Module 03: Tree Models and Ensembles
Why Tree Models Dominate Tabular ML
Open any Kaggle leaderboard for a structured-data competition. Scroll through the top ten solutions. You will find XGBoost, LightGBM, or CatBoost in nearly every one of them - often stacked on top of each other. A widely cited survey of Kaggle solutions found that tree-based ensembles appear in over 80% of winning entries on tabular datasets. This is not a coincidence, and it is not going away.
Tree models succeed where neural networks struggle. They require no feature scaling. They handle mixed data types - numeric, ordinal, and categorical - without preprocessing pipelines. They are robust to outliers because splits are based on rank order, not absolute values. They capture non-linear interactions and high-order feature relationships automatically, without manual feature engineering. And they train in minutes on datasets that would take hours to fine-tune a transformer on.
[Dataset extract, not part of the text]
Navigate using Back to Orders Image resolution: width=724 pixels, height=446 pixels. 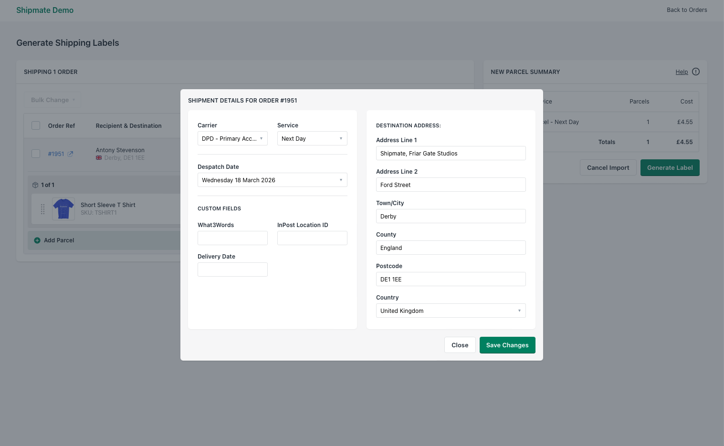(x=687, y=10)
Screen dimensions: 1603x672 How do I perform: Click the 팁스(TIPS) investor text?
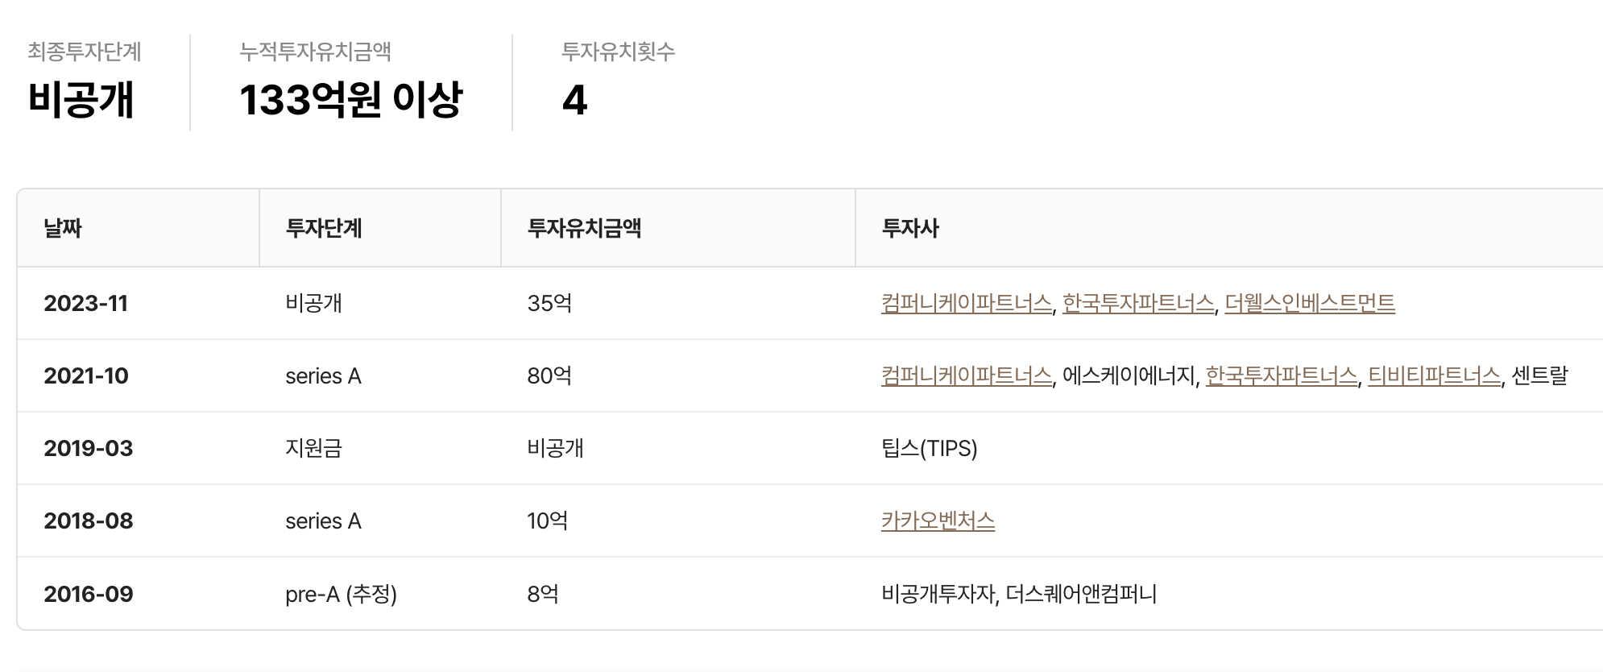pyautogui.click(x=930, y=448)
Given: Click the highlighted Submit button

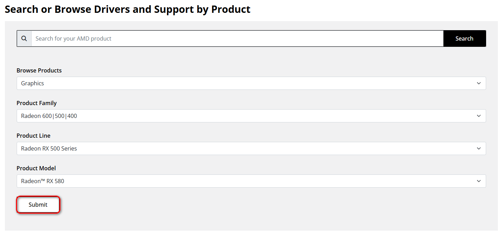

But there is a deeper reason tree models dominate: they compose beautifully. A single decision tree is a weak learner - high variance, prone to memorizing noise. Stack hundreds of them, each correcting the errors of the last, and you get gradient boosting: one of the most powerful learning algorithms ever invented. The theory behind why this works - bias-variance decomposition, ensemble diversity, the connection to functional gradient descent - is what this module is about.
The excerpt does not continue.